* Exercise requirements: Retype exactly, and only, the lines from the one that contains "You are a computer-use agent. Image" through the final line of the entries.

* Provided data:
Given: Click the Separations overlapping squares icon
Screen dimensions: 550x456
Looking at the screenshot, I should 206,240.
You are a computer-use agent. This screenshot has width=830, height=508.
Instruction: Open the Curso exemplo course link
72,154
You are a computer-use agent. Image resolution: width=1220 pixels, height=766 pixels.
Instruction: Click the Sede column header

* Answer box:
You are a computer-use agent. Image resolution: width=1220 pixels, height=766 pixels.
Instruction: Click the Sede column header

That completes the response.